Updates on federation sources

In the last weeks I was working in enabling IBM Websphere with WS-Federation and setting up a testcase where a federation enabled web application consumes web services where the security context must be propagated. I need some more time to prepare an example and post a blog. Stay tuned.

There are some updates with respect to the federation examples I posted in the last weeks.

  • Sources have been moved from Google docs to the Apache CXF project
  • The SAML security token had a lifetime of 5 minutes which has been increased to 20 minutes
  • The Tomcat authenticator doesn't redirect if the security token is expired instead it blocks the incoming request


Sources have been moved from Google docs to the Apache CXF project

You can find the sources here. Right now, you have to check out the sources and build them on your own. This is fairly simple with Maven (mvn clean install).

The package names have changed. Please ensure to configure the new package name org.apache.cxf.fediz. ...

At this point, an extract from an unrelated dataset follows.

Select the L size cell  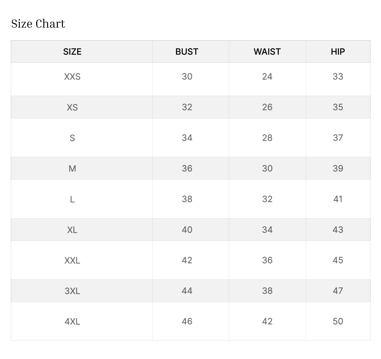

The STS of the CXF release 2.5.1 is used

If you have any questions please raise them at the Apache CXF mailing list.


The SAML security token had a lifetime of 5 minutes which has been increased to 20 minutes

If you deploy the previous Tomcat example you could test the application for 5 minutes. Further requests have been rejected because the security token  lifetime is expired (Condition in SAML 2.0).

I made the following changes to the STS configuration to change the default lifetime which is fairly simple to do due to the usage of Spring.


    <bean id="transportSamlTokenProvider" class="org.apache.cxf.sts.token.provider.SAMLTokenProvider">
        <property name="attributeStatementProviders" ref="attributeStatementProvidersList" />
        <property name="conditionsProvider" ref="conditionsProvider" />
    </bean>

    <bean id="conditionsProvider"
        class="org.apache.cxf.sts.token.provider.DefaultConditionsProvider">
        <property name="lifetime" value="1200" />
    </bean>


If you don't configure the DefaultConditionsProvider the default lifetime is 5 minutes. You configure a different lifetime by setting a value in seconds for the property lifetime.

The Tomcat authenticator doesn't redirect if the security token is expired instead it blocked the incoming request

As mentioned in the previous section, the issued SAML token expires after 5 minutes and blocks any incoming request of this user. The lifetime of the HTTP session and the security token can be different in deployments due to different non functional requirements for the application and the security infrastructure. Thus, the application server (Relying Party) should transparently redirect the user to the IDP. Usually, the user still has got a session with the IDP and is not challenged to enter username and password. A new SAML token is issued and sent back to the application server which validates the token and updates the session.

This fix has been applied in revision r1222148 here.